Ryan: You might want to check out "Gangs of America." (.com) The author is a liberal-left businessman, but he has a lot of good material. I did NOT, BTW, get my own analysis from him or anyone else. It is entirely my own. However, AFTER I came to my conclusions, I then discovered that there has been quite a lot of analysis, both good and bad, biased and objective, on the issue of children of the state.
For an objectivist, the issue here should be one of state theft. The corporation as such is evil, because it represents the involuntary (just to be redundant) theft of the value represented in the unbacked risk that is offloaded to the general populace. Risk is a real objective thing. It exists and can be measured. Limiting risk by state fiat is theft, as the unbacked risk does not go away, but is now dumped on largely unwitting victims.
Artificially limiting risk has another cost. Risk is a factor taken into account in every decision that anyone ever makes. Businesses, in particular, must factor in risk costs into their policies and investments. If risk is capped then possible costs above the cap are discounted, meaning that a rational accountant for that business will forgo taking measures to limit exposure to high-end risk, further skewing the risk factor from a rational assessment. This is particularly disturbing when one considers the $800 million cap on liabilities per incident for nuclear power plants. It means that the power plants basically have no economic incentive to take effective measures against terrorist attacks, which could run into the tens of $billions in damages. Do the math.
However, the same logic applies to all corporations, by virtue of the Ltd. Limiting risk to the assets of an artificial person who cannot and thus clearly does not do or chose anything but what real people direct it to chose and do is just a formula for theft via recklessness. As we have recently seen...

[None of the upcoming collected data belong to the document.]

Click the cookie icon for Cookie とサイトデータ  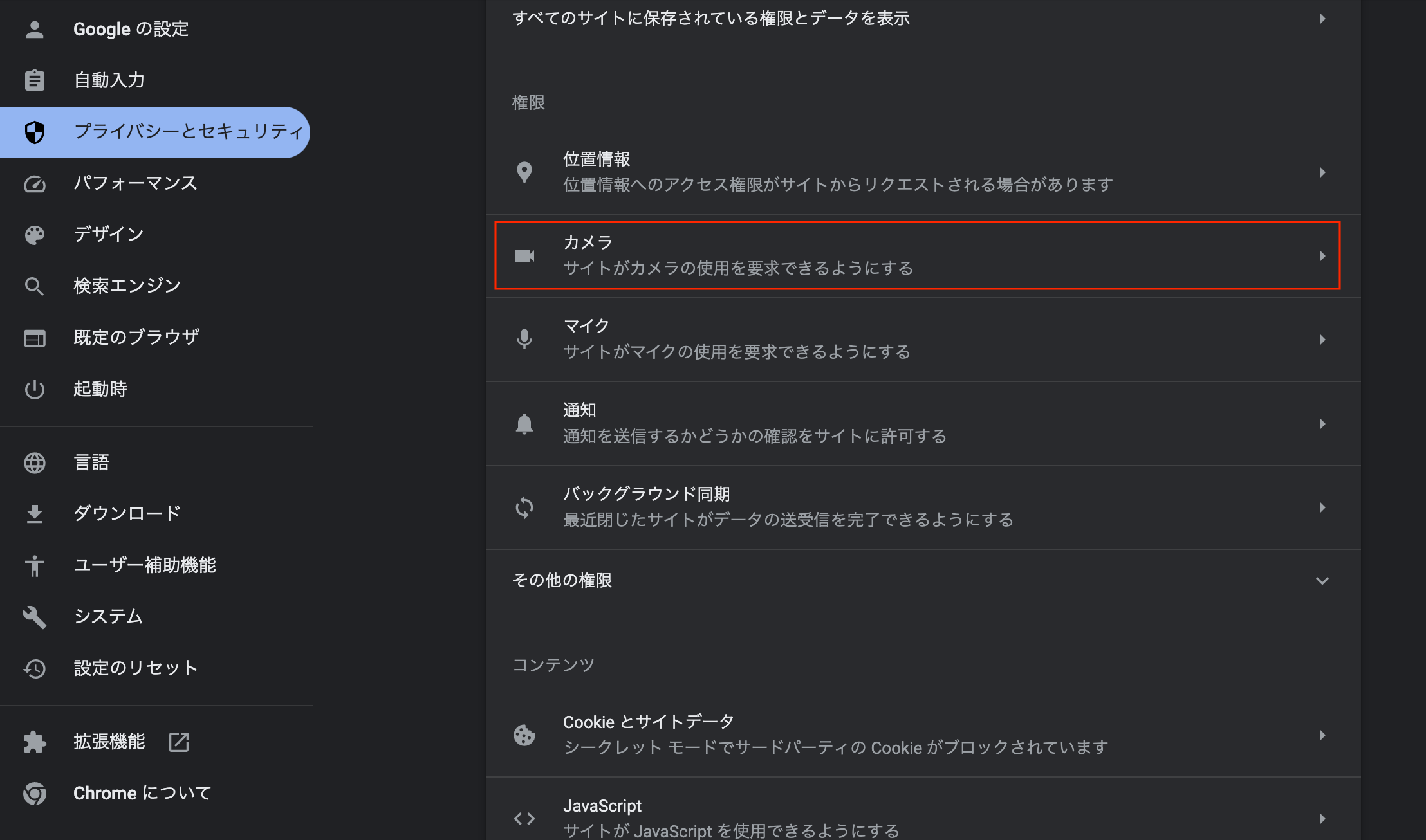pos(524,735)
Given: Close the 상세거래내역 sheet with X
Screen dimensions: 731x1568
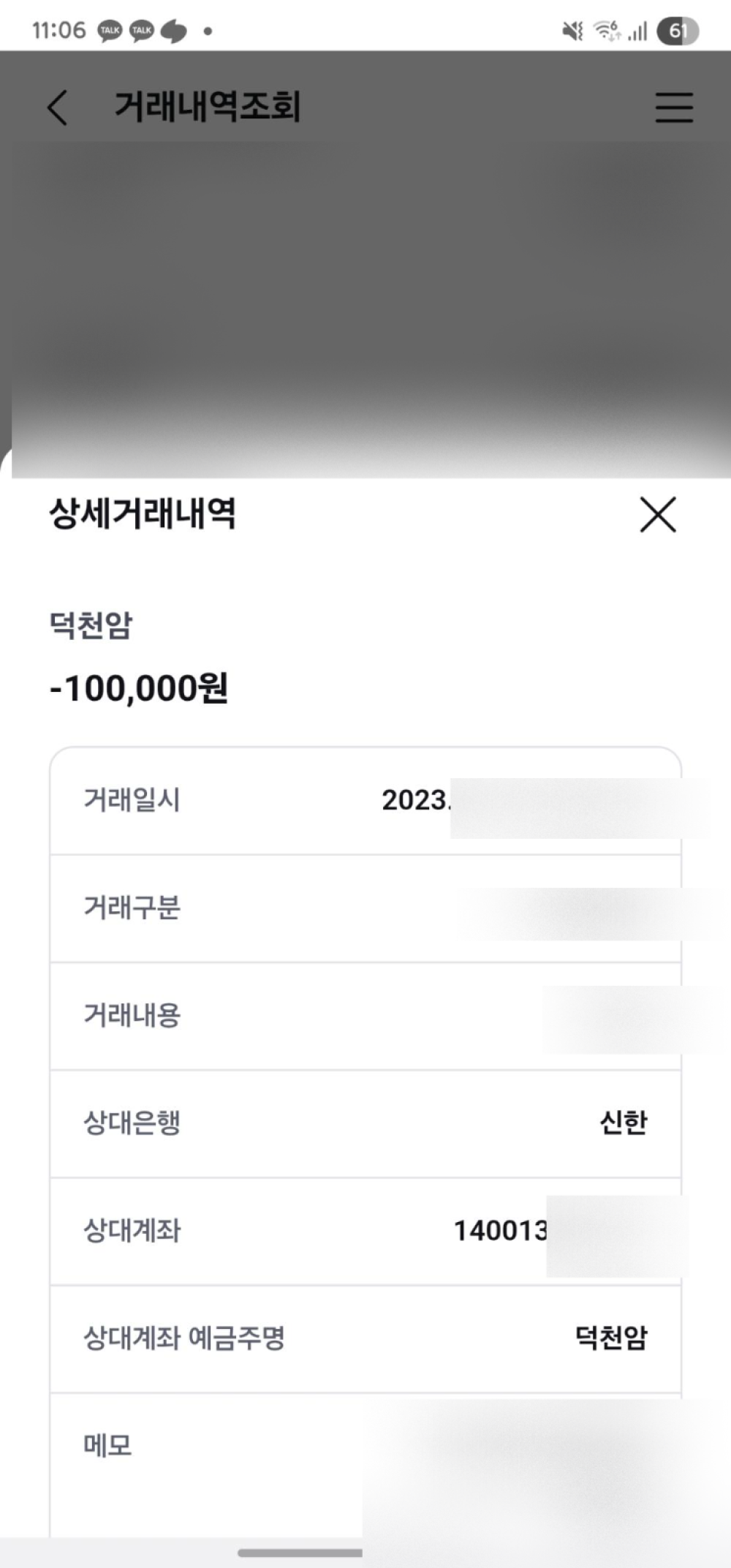Looking at the screenshot, I should [658, 514].
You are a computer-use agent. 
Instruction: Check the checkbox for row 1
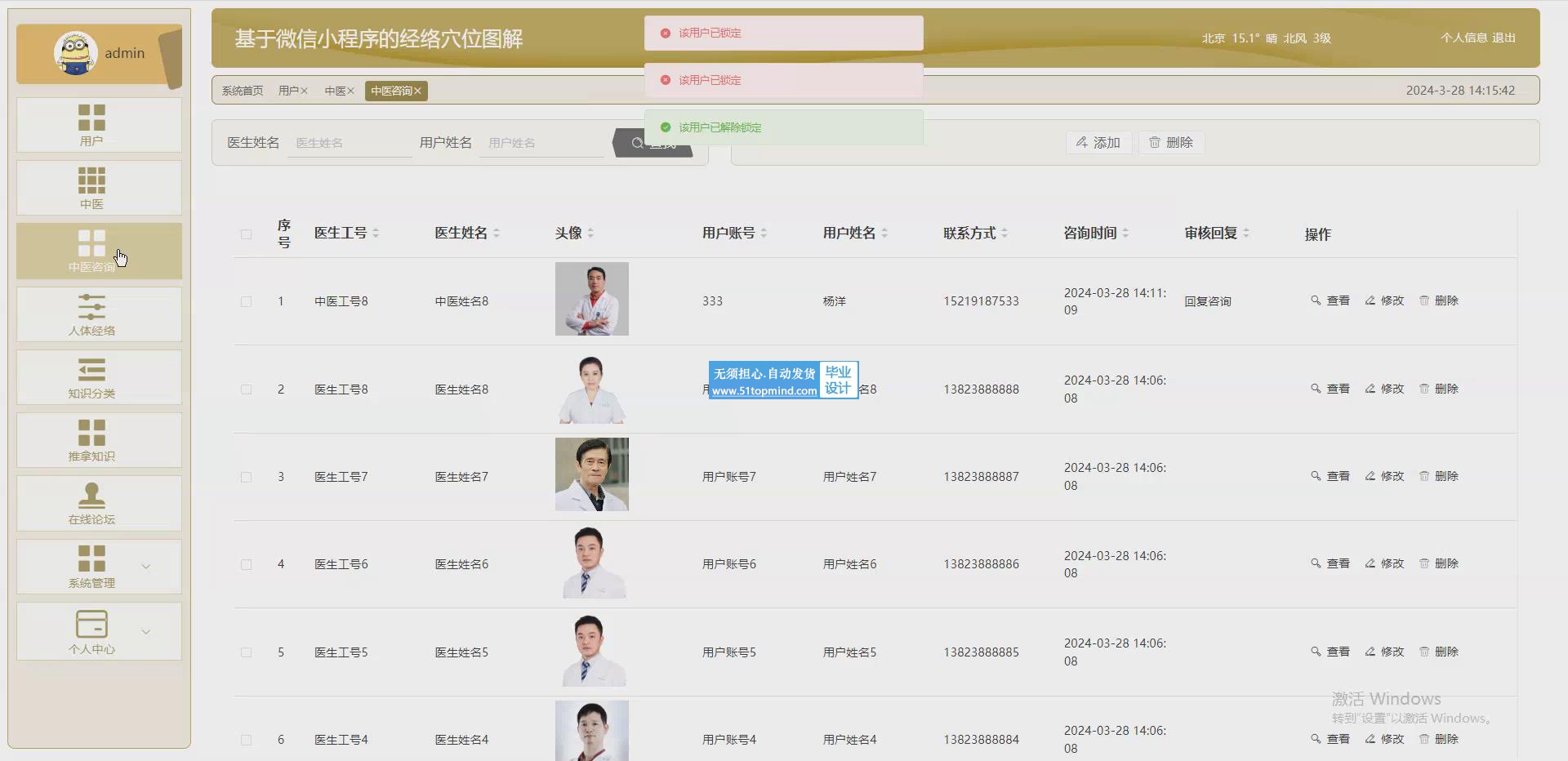click(x=246, y=301)
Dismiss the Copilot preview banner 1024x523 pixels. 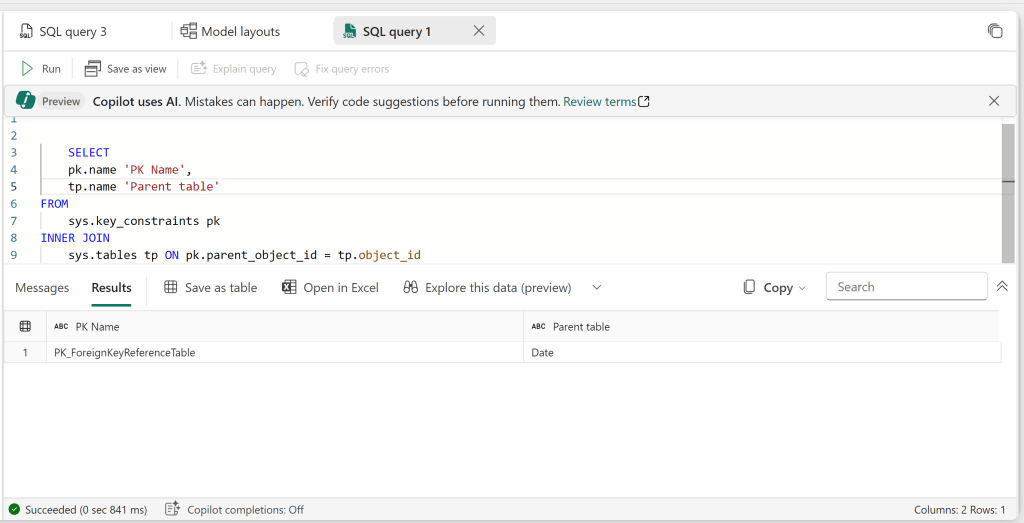tap(993, 101)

As to other business forms and contractual limitations on risk, the problem is that you can't include everyone in such a contract. People take actions. People should bear the consequences.
However, and this is the key point that only I have pushed, I think, the real issue is tort law. So long as damages were limited to actual costs to the victims, plus court fees, etc., which is how the common law worked, it was possible to run a single owner, partnership, trust, etc., without incurring killer liability from some crazy or politically motivated vindictive jury. Allowing unlimited punitive damages, however, meant that no matter WHAT your level of insurance, you could still be wiped out by such a jury.
This became the economic justification for the corporation as the preferred business model. In fact, it was the evil "progressives," the same jerks who gave us compulsory state schooling, prohibition (and thus organized crime) and got us into WWI, setting the stage for most of the evils of the 20th century, it was those creeps who pushed for the corporate model, so that a new, super-entity corporate state would emerge, an unholy alliance uniting the economic with state power. Anti-Trust was just that - Anti "Trust." Pro-corporation. Pro-"corporatism," another term for fascism, as Mussolini stated.
And the door that they crawled through to kill non-corporate business models was the new social-activist courts.